When does a boy become a man in white American culture? When he gets a driver's license? When he graduates from high school? When he moves away from his parents? When he can vote? When he gets his first full-time job? When he is 21? When he gets married? When he owns his own home?
No one can say. There is no clear point of transition. There is no one "rite of passage." One of the unfortunate effects can be that boys are insecure. They don't know when they are men. Again and again they may try to prove that they are "grown up." Sometimes they may choose destructive ways-join a gang, go hotrodding, learn to smoke, get drunk, take a girl to bed.
What do we do to give proper guidance? I know and you know that there is no magic formula. God must be at work in teaching us and our boys, and he must be the one who causes them to grow (1 Cor. 3:7). But you and I can plant and water.
I decided that one way I could help my sons was by showing them what it was to be a man. What is a man? What marks maturity? In the Bible, true maturity does not consist in being able to kill a crocodile! The true maturity is spiritual. It is wisdom in knowing God and his will, and being able to carry it out in your life (Prov. 1:1-7).
I must set an example by my manhood. I must be like Paul, who said, "Follow my example as I follow the example of Christ" (1 Cor. 11:1). That is an awesome challenge. I fail to live up to the biblical standard. But part of being a man is being able to admit it when I fail and then to ask forgiveness...
In what does the training consist? Christian manhood is the goal. The training must match the goal. So we set for them projects. They acquire and demonstrate skill in each of several overlapping areas.
1. Knowledge of the contents of the Bible.
Know the names of books of the Bible in order.
Know Bible history.
Read the Bible all the way through.
Know main themes of biblical books.
Understand how Biblical teaching centers on Christ.
Know Greek and Hebrew (amount of knowledge tailored to the child's ability)
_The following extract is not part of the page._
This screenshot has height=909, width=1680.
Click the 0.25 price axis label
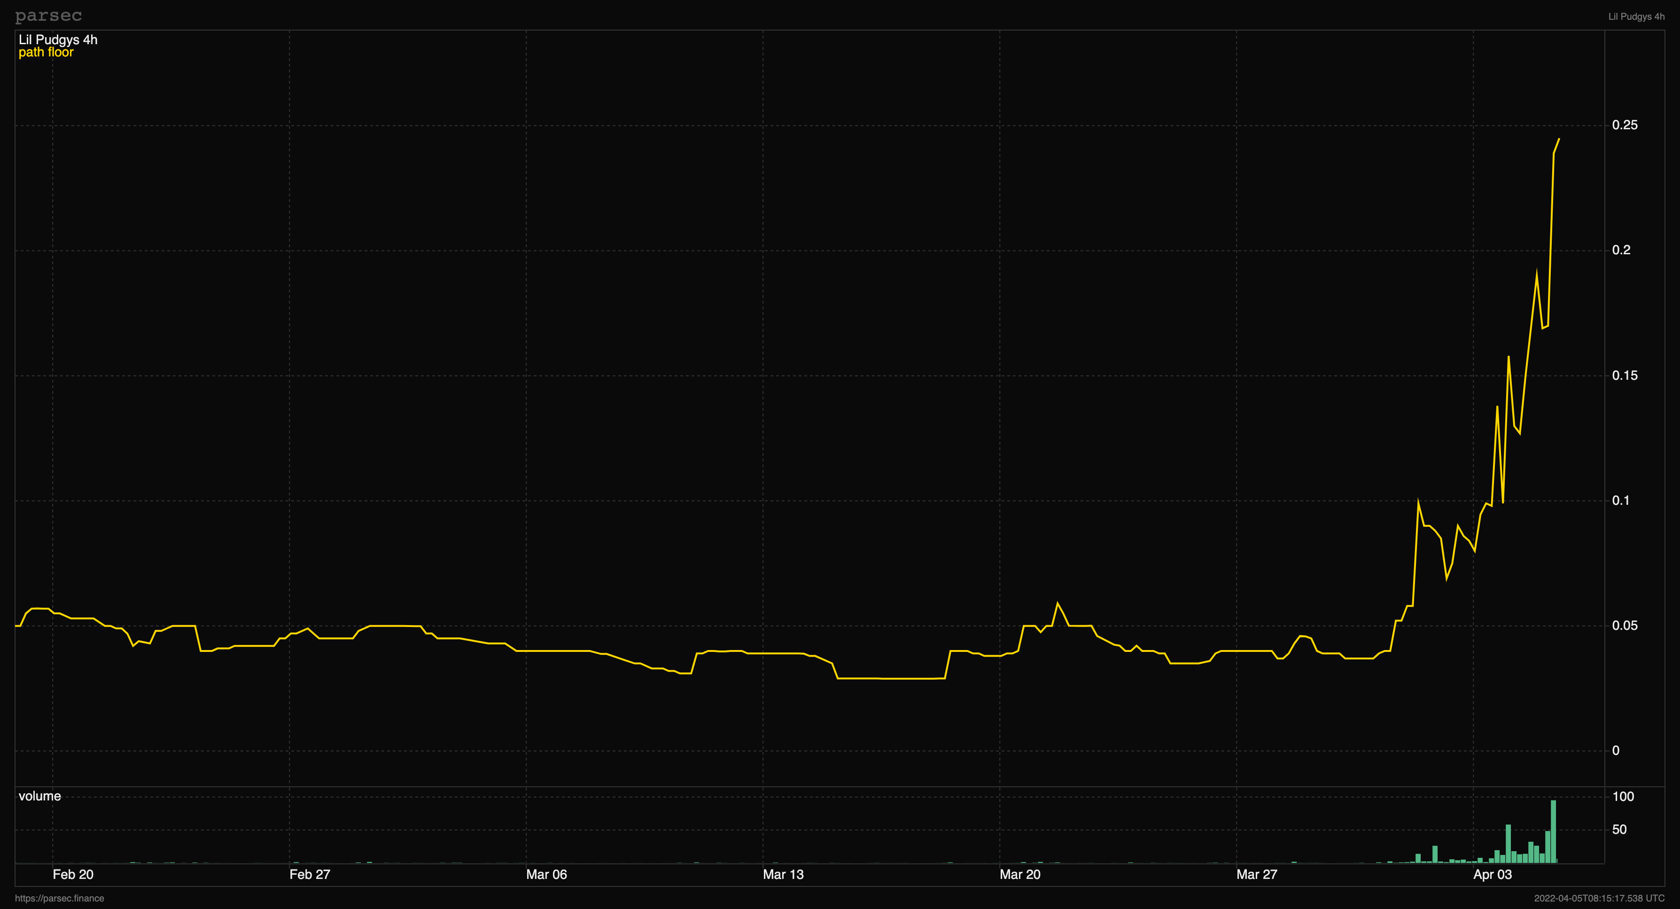(1625, 125)
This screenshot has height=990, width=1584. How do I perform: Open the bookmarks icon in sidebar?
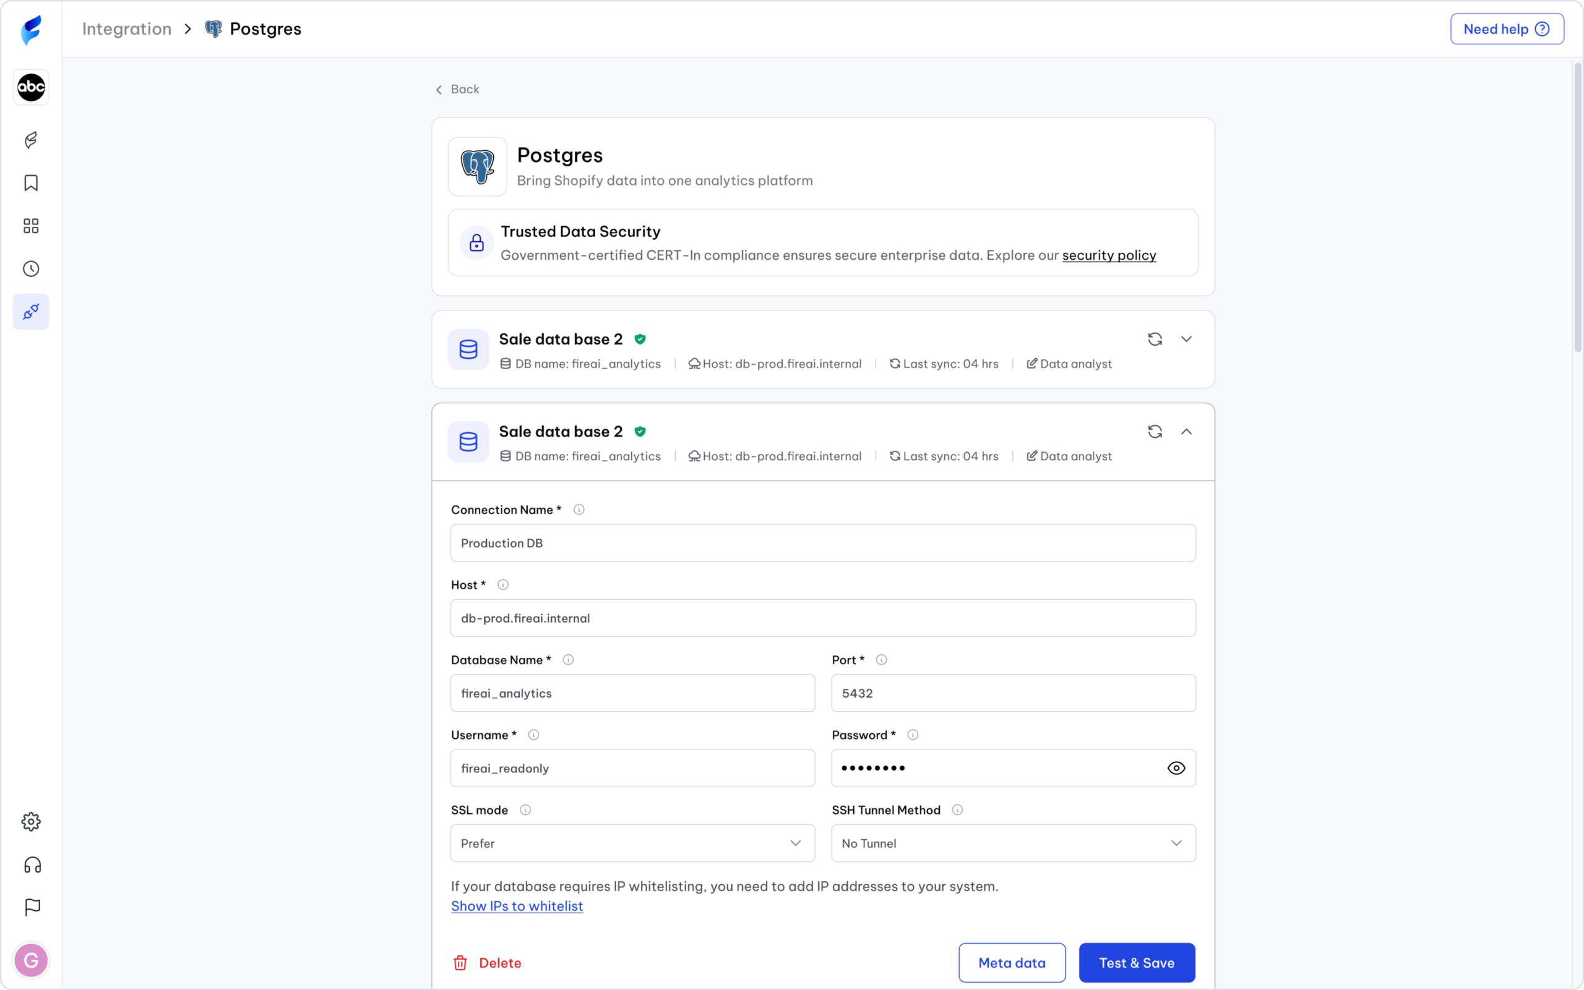tap(31, 183)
2. Memorization of selected verses and passages of the Bible.
3. Knowledge of the major teachings of the Bible (doctrine).
Memorize a children's catechism as a summary of doctrine.
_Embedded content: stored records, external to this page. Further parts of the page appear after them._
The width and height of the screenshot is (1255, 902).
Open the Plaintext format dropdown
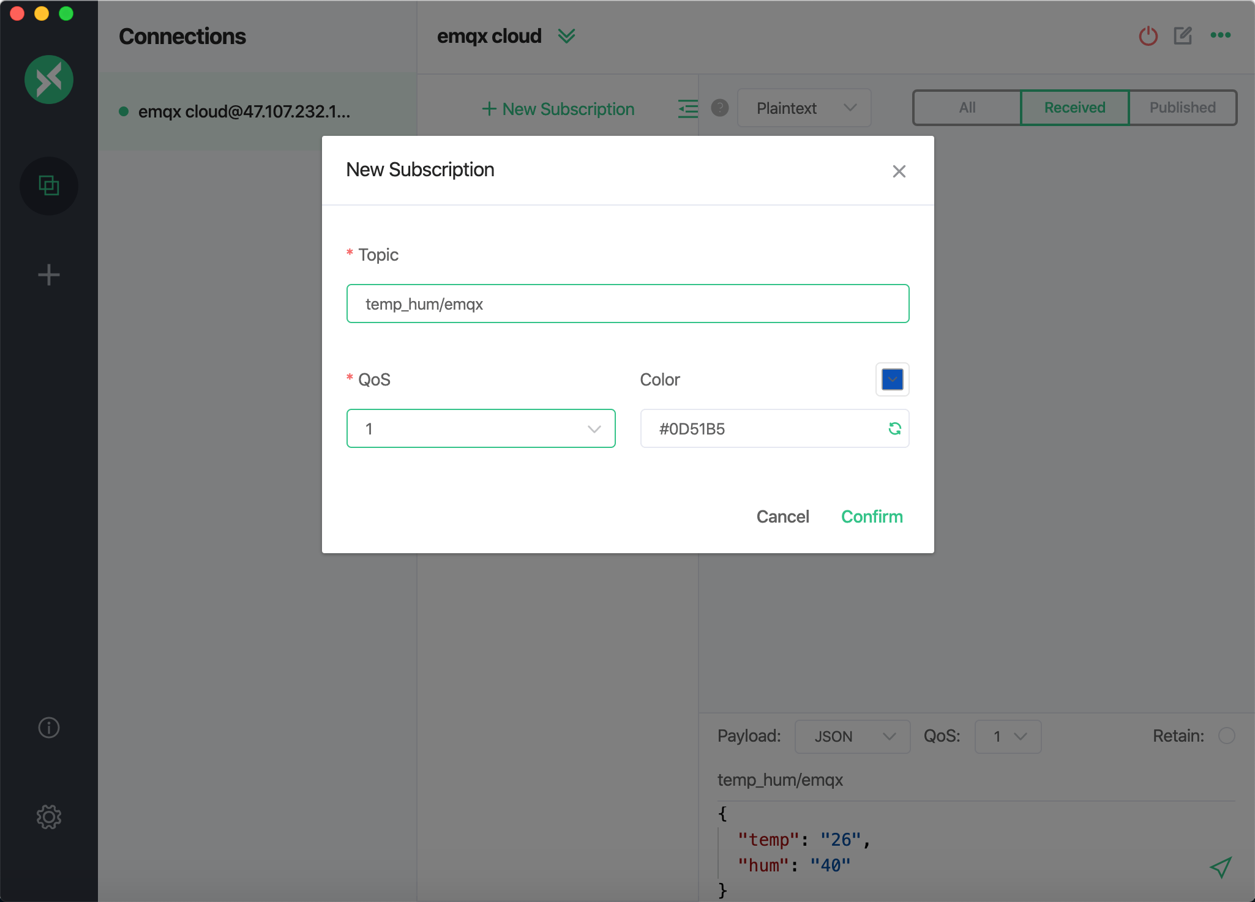click(x=804, y=108)
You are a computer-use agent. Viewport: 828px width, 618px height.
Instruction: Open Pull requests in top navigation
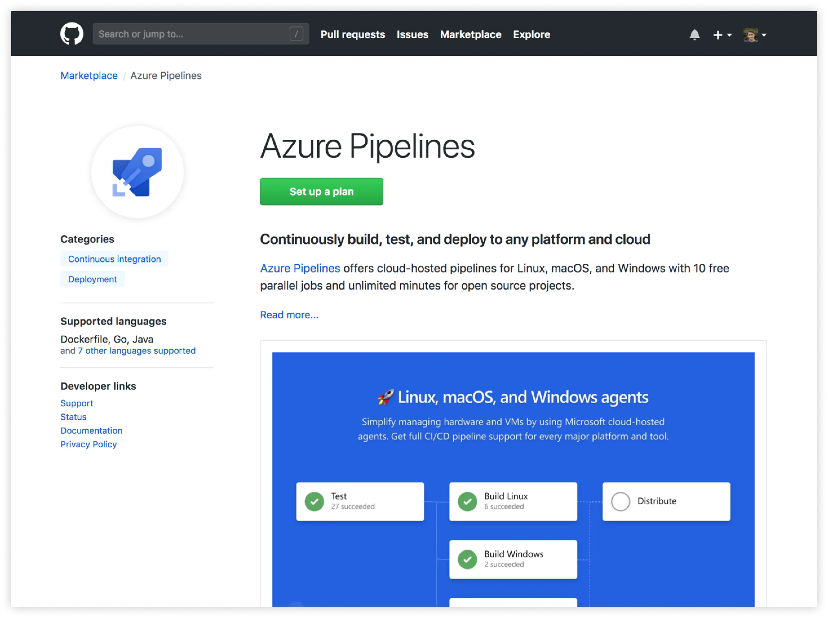[353, 34]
Be able to explain doctrines and respond to questions using one's own words.
4. Personal piety.
Using devotional materials
Day-long personal retreat for prayer and fasting with Daddy
Growth in understanding of means for overcoming sin
5. Projects of service and mercy.
Serving the church; serving the needy.
6. Wisdom in dealing with various spheres of life.
Finances: tithing, drawing up a year-long budget; checkbook balancing; investing.
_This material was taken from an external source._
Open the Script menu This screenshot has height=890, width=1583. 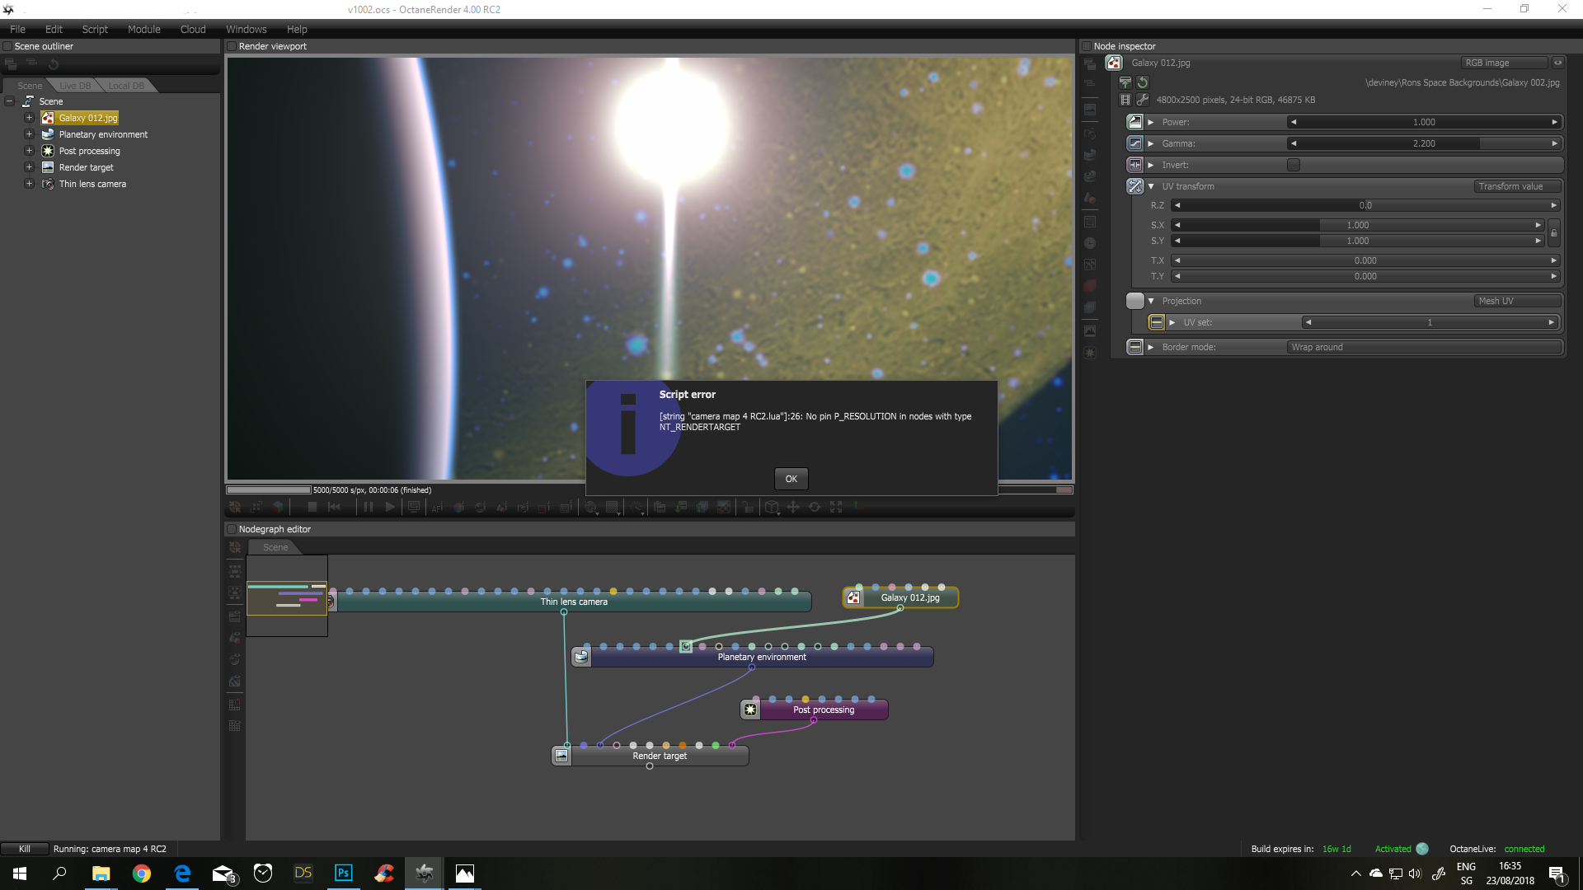pyautogui.click(x=95, y=29)
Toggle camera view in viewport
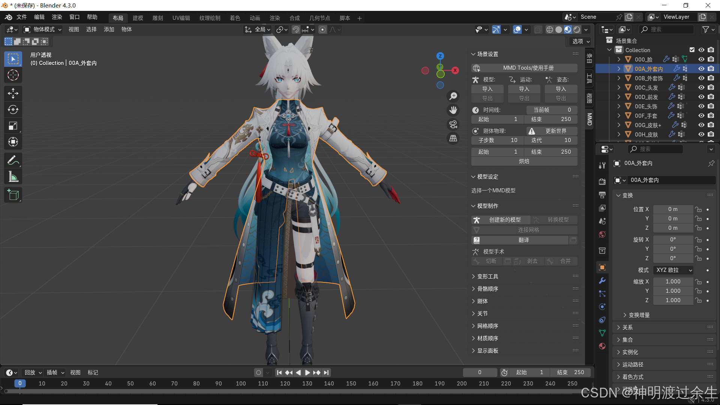Screen dimensions: 720x405 pos(453,125)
Etiquette: table etiquette, greeting etiquette, letter etiquette, conversational etiquette, sexual etiquette.
Apologetics: answering questions and objections about Christian faith; understanding the Christian world view and the main competing worldviews and ideas in the United States.
Sexuality: knowing Christian teaching and standards for thoughts and actions. Understanding how God designed male and female bodies.
They work on these areas over a period of years. Many times we just integrate the work into our family devotional times. At other points we have periods where they have concentrated study in one area. When the boy is 11 years old, we assess progress. If our boy is honestly far from ready, we are willing in principle to put things off for another year. But if he is showing more maturity, we have a time of more concentrated preparation.
In the two or three months before the Bar Jeshua celebration, we enlist our pastors, young people's leaders, and (in my case) my seminary professor friends to test the boy privately in each of the areas (1)-(4). I am present at these tests to provide moral support, but not to coach my boy on the answers. We also reserve the fellowship hall at our church as a site for the coming celebration. We send out invitations. We draw up a program sheet and buy decorations and food.